Texte extrait >>
◇ ◇ ◇ ◇ ◇ ◇ ◇

Escorté par des motards, le cercueil de «Mama Winnie», recouvert du drapeau sud-africain, a quitté samedi matin son domicile de Soweto.
Des dizaines de milliers de personnes ont rendu un dernier hommage samedi, dans le ghetto sud-africain de Soweto, à Winnie Madikizela-Mandela, l’égérie populaire, mais controversée de la lutte contre l’apartheid.
Cette cérémonie conclut dix jours de deuil national décrétés en souvenir de celle qu’on surnommait le «roc», «la Mère de la nation», la «libératrice» ou l’«héroïne», décédée le 2 avril à 81 ans des suites d’une longue maladie.
La banlieue pauvre de Johannesburg à laquelle elle est restée fidèle toute sa vie. Arrivée au stade d’Orlando, à quelques kilomètres de là, la dépouille a été saluée par quelque 20 000 personnes en deuil qui, le poing levé, ont entonné à pleins poumons une chanson de la lutte «Il n’y a personne comme Winnie Mandela».
Zenani Mandela-Dlamini a profité de son discours pour s’en prendre violemment à ceux qui ont « diabolisé » l’image de sa mère, elle qui a combattu et « triomphé » de « l’un des régimes les plus puissants et cruels du siècle dernier ».
« C’est ma mère qui a gardé vivante la mémoire de mon père » Nelson Mandela pendant ses 27 années de détention avant qu’il ne devienne président en 1994, a rappelé sa fille aînée, Zenani Mandela-Dlamini, entre les « Viva Winnie, Viva » de la foule.
C’est elle qui « a gardé son nom sur les lèvres des gens, qui a gardé sa mémoire dans le coeur de gens », a-t-elle ajouté, devant le cercueil drapé des couleurs de l’Afrique du Sud et posé au centre du stade.

◇ ◇ ◇ ◇ ◇ ◇ ◇

Informations fournies >>
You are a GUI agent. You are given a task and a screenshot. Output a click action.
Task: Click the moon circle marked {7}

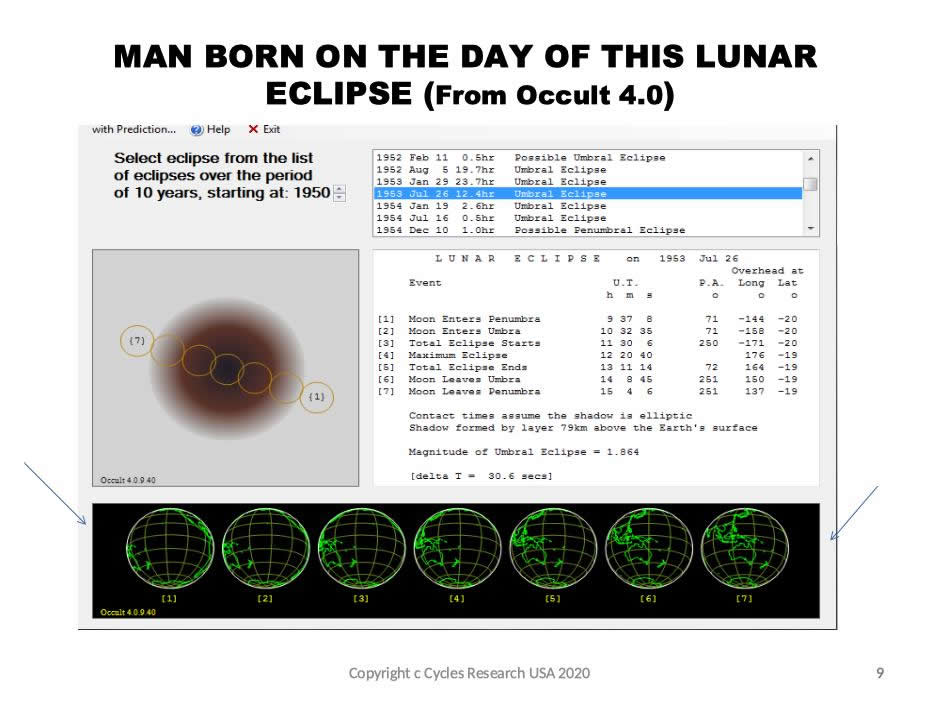click(138, 341)
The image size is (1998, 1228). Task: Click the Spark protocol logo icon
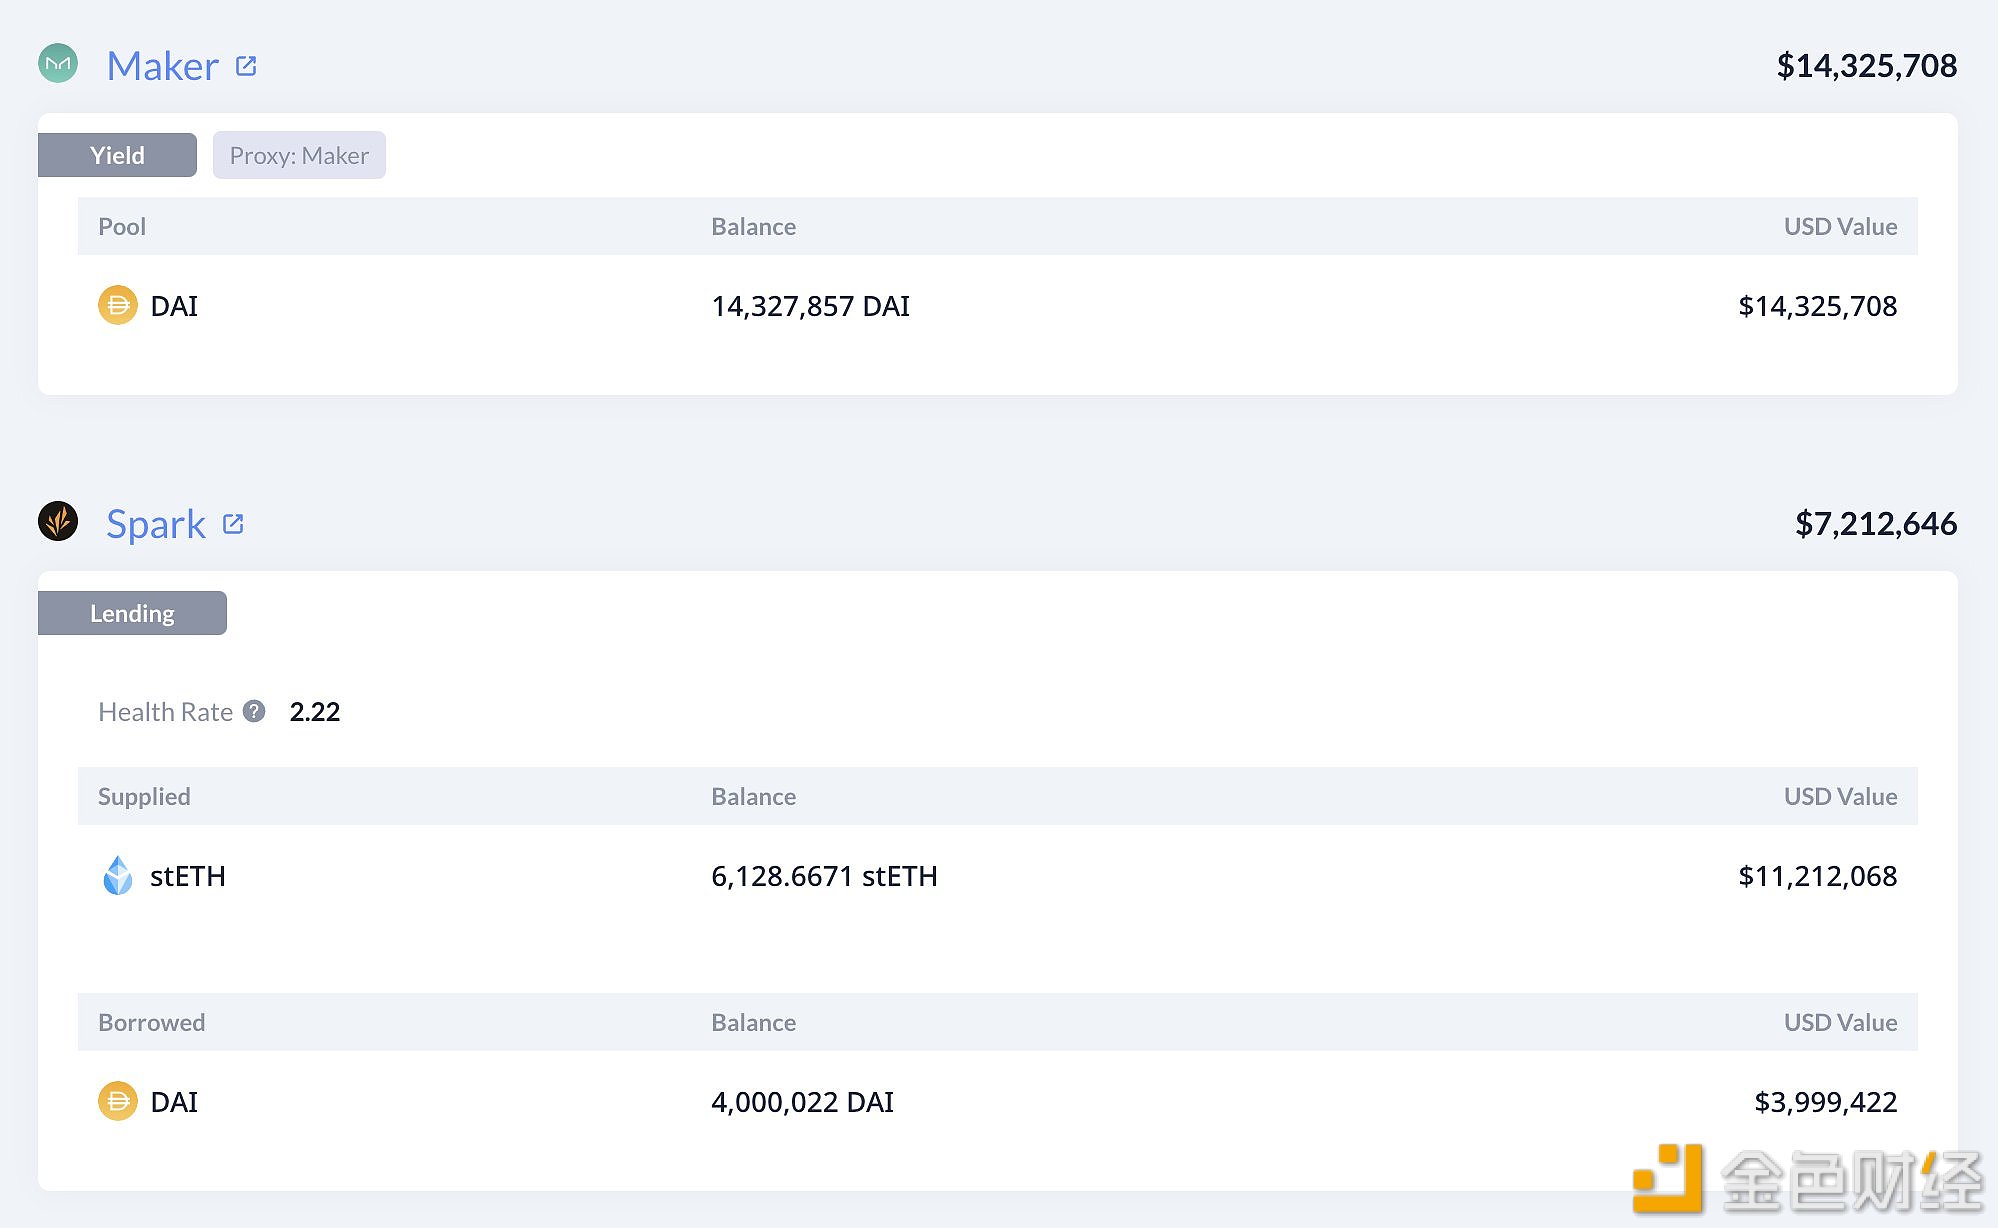pyautogui.click(x=58, y=521)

◇ ◇ ◇ ◇ ◇ ◇ ◇

Consigne >> Dans le texte sur l'hommage à Winnie Madikizela-Mandela, relevez tous les surnoms donnés dans la phrase qui commence par « Cette cérémonie conclut ».

Réponse >>
- le « roc »
- « la Mère de la nation »
- la « libératrice »
- l'« héroïne »